South Park clearly thankful it can drill into some of this Saudi Arabia stuff

The show's Thanksgiving episode tossed surface-level insults at Pete Hesgeth, but went much harder on the recent Riyadh Comedy Festival.

South Park clearly thankful it can drill into some of this Saudi Arabia stuff

Never let it be said that South Park isn’t grateful for its ability to be a lot more timely than almost any other animated show on television, allowing the Comedy Central series to tackle almost any aspect of our modern political and social clusterfuck (that isn’t the influence of any billionaires who might be personal friends with Trey Parker and Matt Stone, anyway). Certainly, no other cartoon on TV has now dived in more gleefully in tackling recent criticisms of American athletes and artists taking money from the government of Saudi Arabia, as the series did with its pre-Thanksgiving installment, “Turkey Trot.”

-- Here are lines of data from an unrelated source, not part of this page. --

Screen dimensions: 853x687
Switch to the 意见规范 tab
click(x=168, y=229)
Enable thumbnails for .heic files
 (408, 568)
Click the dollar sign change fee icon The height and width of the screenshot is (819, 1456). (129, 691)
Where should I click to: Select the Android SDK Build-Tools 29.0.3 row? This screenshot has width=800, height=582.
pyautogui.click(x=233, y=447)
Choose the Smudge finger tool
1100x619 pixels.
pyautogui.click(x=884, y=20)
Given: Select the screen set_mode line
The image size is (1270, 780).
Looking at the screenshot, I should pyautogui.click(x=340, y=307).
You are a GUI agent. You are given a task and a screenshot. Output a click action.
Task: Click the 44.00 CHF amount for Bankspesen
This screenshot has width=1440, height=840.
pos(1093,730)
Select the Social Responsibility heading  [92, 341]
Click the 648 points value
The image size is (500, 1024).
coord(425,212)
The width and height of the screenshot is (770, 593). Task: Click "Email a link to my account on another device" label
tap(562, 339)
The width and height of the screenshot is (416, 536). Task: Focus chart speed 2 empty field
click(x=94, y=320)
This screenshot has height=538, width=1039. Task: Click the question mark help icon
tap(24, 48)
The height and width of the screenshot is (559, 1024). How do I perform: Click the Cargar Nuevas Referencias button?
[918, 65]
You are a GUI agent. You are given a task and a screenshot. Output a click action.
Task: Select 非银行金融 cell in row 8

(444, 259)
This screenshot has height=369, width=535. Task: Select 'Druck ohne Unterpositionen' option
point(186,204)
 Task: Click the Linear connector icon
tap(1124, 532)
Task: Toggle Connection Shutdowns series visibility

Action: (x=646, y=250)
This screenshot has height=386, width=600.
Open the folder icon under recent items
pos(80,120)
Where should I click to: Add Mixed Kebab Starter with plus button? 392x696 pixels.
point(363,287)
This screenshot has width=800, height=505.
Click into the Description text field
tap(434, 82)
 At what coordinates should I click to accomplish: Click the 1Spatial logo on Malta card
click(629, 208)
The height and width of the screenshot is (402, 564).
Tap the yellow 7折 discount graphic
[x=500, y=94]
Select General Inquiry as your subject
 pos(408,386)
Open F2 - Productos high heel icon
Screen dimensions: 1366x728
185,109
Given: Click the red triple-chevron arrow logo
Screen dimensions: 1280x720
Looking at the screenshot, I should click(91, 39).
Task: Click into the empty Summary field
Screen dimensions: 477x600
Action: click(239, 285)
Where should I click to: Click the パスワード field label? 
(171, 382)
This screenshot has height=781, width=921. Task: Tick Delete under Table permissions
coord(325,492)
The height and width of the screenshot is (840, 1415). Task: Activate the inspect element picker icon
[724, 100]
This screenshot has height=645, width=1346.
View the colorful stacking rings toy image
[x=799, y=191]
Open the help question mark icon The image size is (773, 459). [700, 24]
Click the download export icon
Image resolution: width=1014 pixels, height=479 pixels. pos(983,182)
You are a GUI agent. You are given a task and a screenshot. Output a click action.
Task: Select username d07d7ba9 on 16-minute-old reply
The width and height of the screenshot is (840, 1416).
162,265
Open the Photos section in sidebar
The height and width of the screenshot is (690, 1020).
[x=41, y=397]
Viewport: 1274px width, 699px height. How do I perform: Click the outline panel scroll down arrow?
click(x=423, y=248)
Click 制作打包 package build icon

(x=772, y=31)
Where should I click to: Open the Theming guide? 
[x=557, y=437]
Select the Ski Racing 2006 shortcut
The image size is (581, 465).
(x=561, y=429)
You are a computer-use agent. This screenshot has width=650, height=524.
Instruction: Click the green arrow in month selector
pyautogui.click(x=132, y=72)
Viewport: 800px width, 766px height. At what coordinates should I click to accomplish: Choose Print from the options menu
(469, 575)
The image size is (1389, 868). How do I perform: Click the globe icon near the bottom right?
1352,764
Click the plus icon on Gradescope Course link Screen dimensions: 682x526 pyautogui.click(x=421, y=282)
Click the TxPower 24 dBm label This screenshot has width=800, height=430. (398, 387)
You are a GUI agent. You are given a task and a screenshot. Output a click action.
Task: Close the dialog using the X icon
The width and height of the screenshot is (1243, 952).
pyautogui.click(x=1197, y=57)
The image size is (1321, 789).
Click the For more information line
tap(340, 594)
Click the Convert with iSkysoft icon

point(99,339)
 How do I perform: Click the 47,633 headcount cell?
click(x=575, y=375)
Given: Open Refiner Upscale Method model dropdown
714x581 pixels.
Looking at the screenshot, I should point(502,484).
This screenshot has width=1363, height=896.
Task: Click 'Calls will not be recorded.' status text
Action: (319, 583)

The episode—reportedly the penultimate episode of South Park‘s bizarrely truncated 28th season—dealt with a bunch of the usual suspects, lightly touching on the show’s ongoing Trump plotline (albeit without going to the graphic lengths it recently achieved), and allowing Eric Cartman to once again be a force of town-wide menace. (In this case, getting obsessed with “race science,” which involves him recruiting South Park’s one Black kid onto his team to try to win the titular event.) Oh, and it got some swipes at Pete Hesgeth in there, but Hesgeth is so obviously buffoonish that even the series seems to realize that clowning on him—by depicting him as a rampant attention seeker in a fight with Kristi Noem to see who can milk more attention out of any given situation—is at least a little bit redundant.

As it usually has over the last few months, South Park reserved its actual satire for chunkier material, in this case the controversy surrounding the recent Riyadh Comedy Festival, and some of the comedians who participated in it. To some extent, the show drew from an older playbook, doing a bit of the old “both sides” maneuver: Having usual moral voice Token repeatedly try to drop out of the town’s Saudi-backed Turkey Trot over the queasy feelings associated with taking Saudi money, only to have Cartman point out that ostracized regimes rarely improve on topics like human rights abuses. Or, to put it in the show’s terms, asking if he wouldn’t prefer “them to pay America for sports rather than hacking up reporters and paying Pete Davidson to do comedy?” (Kevin Hart also took a similar hit.) Putting the words in Cartman’s mouth certainly suggests that the series is ascribing cynical motivations somewhere, but it still makes South Park one of the only mainstream American TV shows—outside of, like the news, and the late-night programs—that’s directly addressing the controversy.